The New Jersey Attorney General’s office intends to launch an internal inquiry into the allegations that Sen. Bob Menendez intervened in a criminal prosecution on behalf of an associate in exchange for a luxury car, according to two agency officials familiar with the plans.
The alleged intervention happened around 2019 — before current Attorney General Matt Platkin took control of the department — according to the indictment unsealed by federal prosecutors on Friday. Gurbir Grewal, who is now a division director in the Securities and Exchange Commission, was attorney general at the time.

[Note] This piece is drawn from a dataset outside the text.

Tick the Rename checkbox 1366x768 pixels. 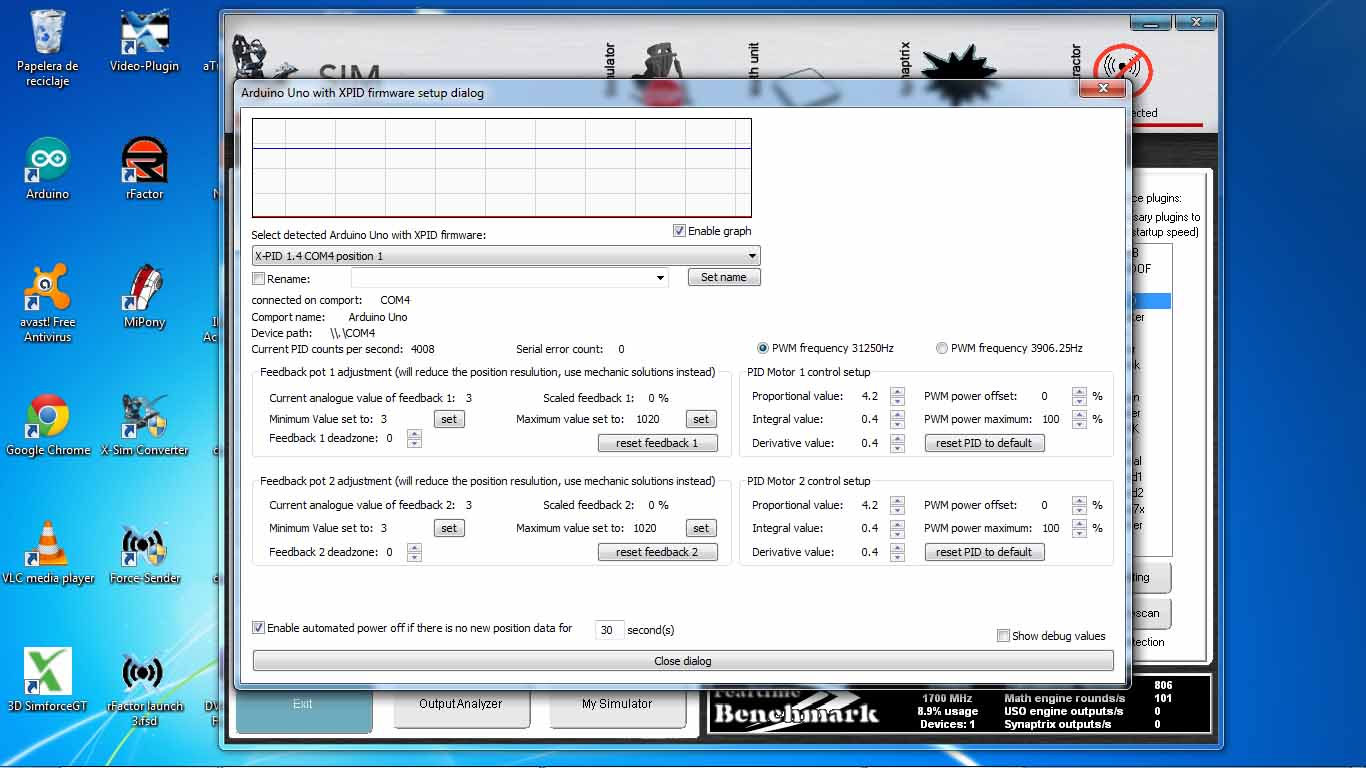pyautogui.click(x=259, y=279)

The indictment says Menendez reached out to an unnamed “senior state prosecutor in the Office of the New Jersey Attorney General” regarding the criminal prosecution into associates of Jose Uribe. Uribe allegedly promised a new Mercedes-Benz C-300 convertible in exchange for the senator’s help. Menendez contacted the unnamed senior official in the Attorney General's office to request terms favorable to Uribe’s associate, according to the indictment.
The official, according to the indictment, considered Menendez’s actions “inappropriate and did not agree to intervene.” According to the indictment, the official at the Attorney General’s office did not share with prosecutors that Menendez contacted him to “avoid any potential inappropriate influence in the case.”
According to the indictment, in April 2019, the unnamed associate of Uribe resolved the prosecution with a plea agreement that recommended a non-incarceratory sentence. The plea was more favorable than what state prosecutors initially offered earlier in the case, according to the indictment.